CHAPTER FOUR

It was not till the following day that Madlyn really understood what Mrs Grove had told her, because that was the day when she and Rollo were driven through the gates of Clawstone Park. They went in Sir George’s ancient Land-Rover and, as he stopped to take out a large iron key and unlock the padlock, it seemed to Madlyn that a change came over her great-uncle. He seemed to become taller and more upright, less stooped and weary-looking, as if he knew that what he was to show them could be equalled nowhere in the world. They moved forward, and as the gates in the high stone wall closed again behind them they seemed to be entering a kind of Paradise. It was silent except for the calling of the curlews on the hill; the trees standing in full-leaved clumps looked as though they had stood there since the beginning of time; the stream beside which they drove was as clear and clean as rivers must have been in the Garden of Eden. No artificial sprays or chemicals were allowed inside the park, so that the grassy banks were studded with wild flowers, and the blossom on the gorse bushes dazzled with their gold.

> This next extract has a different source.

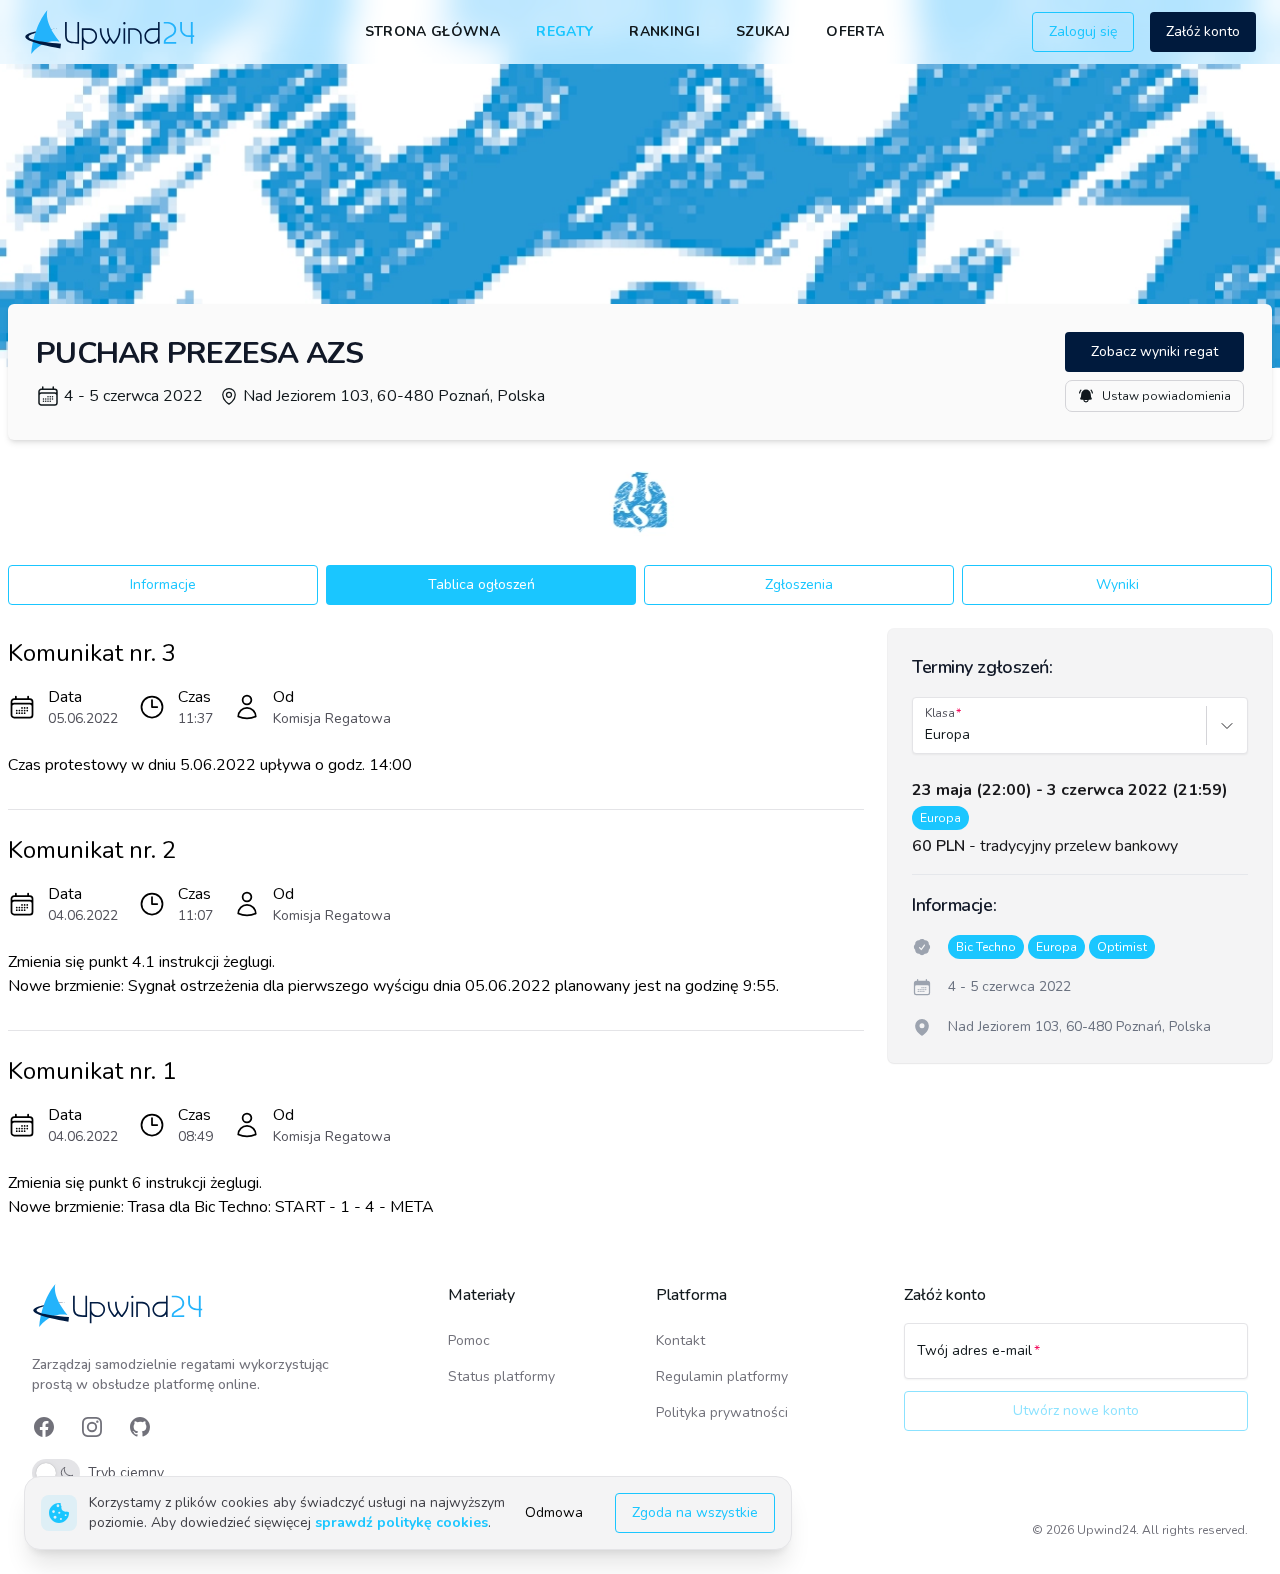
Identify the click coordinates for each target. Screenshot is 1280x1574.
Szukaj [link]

They bumped their way across the fields, and crossed a shallow ford.

Then: ‘Oh!’ said Rollo.

Sir George nodded.

‘Yes, there they are.’

And he stopped the engine and they sat in silence, and looked at a sight one could see nowhere else in England: the Wild White Cattle of Clawstone Park.

Madlyn had never been interested in cows. If she thought of them at all she imagined stolid, square-rumped animals who stood humbly in stalls with machines clamped to their udders and said ‘Moo’.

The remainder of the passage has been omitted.